En lo personal, considero que no. No puede ser posible que se entienda como algo normal el irrespeto a la autoridad y, peor aún, que esta no pueda hacer algo al respecto.  

Por ejemplo, cada cierto tiempo las tropas que hacen presencia en lugares habitados por comunidades indígenas, especialmente en el Cauca, terminan siendo retenidas, despojadas de su equipamiento y completamente humilladas a los ojos de un País que observa impotente esa vergonzante situación.

Además, ya ni siquiera es noticia cuando a los policías los atacan con todo tipo de artefactos al ejercer sus funciones en las marchas, los desalojos o el más simple operativo en las ciudades. No solamente hay irrespeto, sino que los agentes del orden en la práctica tienen las manos atadas para responder a estas agresiones.

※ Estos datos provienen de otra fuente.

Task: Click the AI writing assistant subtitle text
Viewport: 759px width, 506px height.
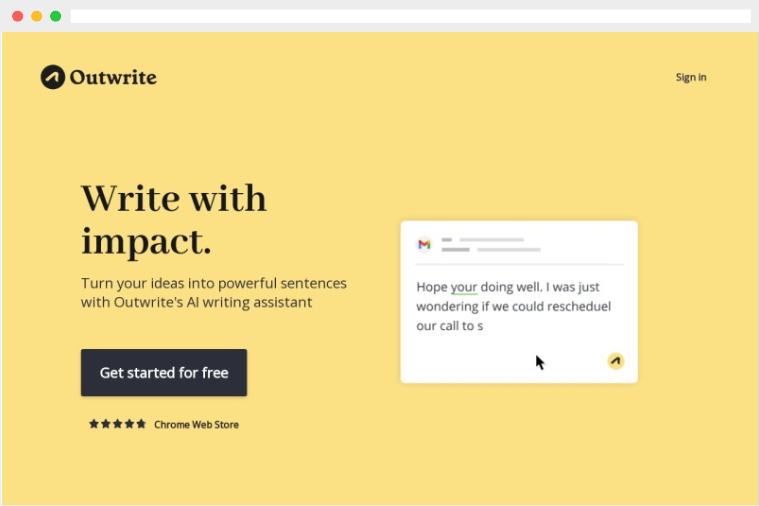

En efecto, aunque no deberían tener problemas para hacerlo, el marco legal que los cobija es tan restrictivo que cualquier acción de legitima defensa termina convertida en una investigación penal o disciplinaria que los ata por años e impide su ascenso al interior de la entidad.

Nada más por mencionar otro caso, muy seguramente el policía de Tocancipá que le disparó en la pierna a un venezolano que estaba agrediendo severamente al comandante del municipio se verá obligado a someterse a un desgastante proceso que lo perseguirá por meses, aunque la acción que desplegó haya sido necesaria y proporcional para contrarrestar el ataque.

Por eso, la mayoría de ellos se ven obligados a tragarse el sapo de la agresión y permanecer inertes ante el irrespeto, aunque durante 20 o 30 años le hayan dedicado su vida a una sociedad que muchas veces no los valora como debería ser.

Indiscutiblemente, es hora de cambiar esta situación. El irrespeto a la autoridad debería ser sancionado ejemplarmente y los miembros de la Fuerza Pública han de tener la posibilidad de responder con eficacia a las agresiones, así estas provengan de civiles. Las personas tienen derecho a manifestar su inconformidad con el sistema, pero eso no justifica que se pueda pasar por encima de la Policía o el Ejército sin consecuencias.

Y no digo esto para justificar la imposición de un estado autoritario o dictatorial donde no se puede cuestionar a la autoridad, por supuesto que no, pero sí para establecer un equilibrio real en una relación que hoy en día está absolutamente desbalanceada y que mancilla ilegítimamente el honor de los soldados y policías de la Patria.